I didn’t have high hopes for her book, since I’ve never really been a fan of her show. But, I was struck by a quote that I read online prior to her book’s release, so I was intrigued.
There is nothing gutsier to me than a person announcing that their story is one that deserves to be told, especially if that person is a woman. As hard as we have worked and as far as we have come, there are still so many forces conspiring to tell women that our concerns are petty, our opinions aren’t needed.
I agree with this! And I think we can all agree on this. It is so amazing to hear women’s stories of life, liberty and the pursuit of happiness — because for so long women were often seen as second-class citizens.
My hope for Dunham’s book was that she would tell HER story. I wanted to read a book that chronicled her story; who she is and how she got to be where she is today. I don’t feel like I have much in common with her, but I bet if I was able to read her life story I would find something that I share with her. I wanted to hear about her dreams, her struggles, the good times and the bad. These are the stories that we want to hear from women. But, instead she played into the negative attitudes towards women that she described above.
In her chapter on “Body”, Dunham offers some advice to women who struggle with self-confidence, but her advice really only revolves around two extremes: self-deprecation or self-exposure to the point of nudity and sex on television. So, you either put yourself down or you exploit yourself on television. This is not the narrative that my friends and I want to hear, and it’s definitely not the one that we need to hear.
Dunham complained in a recent NPR interview, “I think when men share their experiences, it’s bravery and when women share their experiences, it’s some sort of—people are like, ‘TMI.’” This is certainly a fair reaction to Dunham because she is constantly giving us “too much information” (TMI).
Some of it, by the way, is downright propaganda for the abortion lobby. Look at the partners of her book tour — Planned Parenthood, Emily’s List and Lady Parts Justice are all co-sponsors. Or check out the #AskLena Youtube videos she made to promote her book.
My issue with Dunham and her book is nothing personal. I really don’t care what she does in the bedroom or that she’s constantly taking her clothes off on television. What I do care about, and what simultaneously bothers me, is that she has turned the feminist dream into a nightmare.

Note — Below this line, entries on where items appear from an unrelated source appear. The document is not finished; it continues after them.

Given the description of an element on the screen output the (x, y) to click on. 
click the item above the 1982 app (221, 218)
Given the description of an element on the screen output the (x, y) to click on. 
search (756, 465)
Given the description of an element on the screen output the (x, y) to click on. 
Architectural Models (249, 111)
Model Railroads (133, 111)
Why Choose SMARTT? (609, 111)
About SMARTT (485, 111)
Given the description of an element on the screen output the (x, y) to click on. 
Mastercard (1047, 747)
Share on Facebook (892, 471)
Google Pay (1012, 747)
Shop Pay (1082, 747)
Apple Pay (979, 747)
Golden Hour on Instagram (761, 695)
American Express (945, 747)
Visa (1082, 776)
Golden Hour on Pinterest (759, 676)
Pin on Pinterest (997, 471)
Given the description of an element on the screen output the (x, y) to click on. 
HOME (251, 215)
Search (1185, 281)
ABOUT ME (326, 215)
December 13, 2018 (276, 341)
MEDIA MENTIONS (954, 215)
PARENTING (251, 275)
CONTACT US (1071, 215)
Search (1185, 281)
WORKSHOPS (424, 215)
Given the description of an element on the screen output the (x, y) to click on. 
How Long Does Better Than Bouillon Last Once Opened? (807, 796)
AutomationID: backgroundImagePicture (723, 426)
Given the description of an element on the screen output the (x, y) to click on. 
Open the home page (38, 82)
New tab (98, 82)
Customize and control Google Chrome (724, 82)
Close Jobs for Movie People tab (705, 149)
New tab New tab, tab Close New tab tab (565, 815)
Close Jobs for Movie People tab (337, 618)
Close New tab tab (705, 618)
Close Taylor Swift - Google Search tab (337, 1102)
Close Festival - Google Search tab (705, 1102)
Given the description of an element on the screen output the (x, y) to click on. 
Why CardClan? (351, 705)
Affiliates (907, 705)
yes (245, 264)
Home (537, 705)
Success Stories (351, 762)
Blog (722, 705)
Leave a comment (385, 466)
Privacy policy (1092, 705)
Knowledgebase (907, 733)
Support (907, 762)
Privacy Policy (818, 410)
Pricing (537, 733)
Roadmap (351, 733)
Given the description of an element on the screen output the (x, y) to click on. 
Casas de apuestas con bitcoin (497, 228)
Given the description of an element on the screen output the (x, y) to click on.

We need to hear from real women about their dreams, struggles, and how they overcame every obstacle in their way. These are the real women that the true feminists wanted to continue their fight, not celebrities like Lena Dunham who allow every discussion about life to be overtaken by sex and so-called women’s rights, which boil down to birth control and abortion-on-demand.
Feminist writer Rebecca Traister made the point that there are too few “Lena Dunhams”, meaning young women with large public platforms in the world today, and this could be the reason why Dunham is so popular. I agree, and I hope that more young women will speak up and become the true voices for this generation.
Because, especially after reading this book, I can say — Lena doesn’t speak for me, nor does she speak for my generation.
Women deserve better.
Kate Bryan writes from Washington, D.C.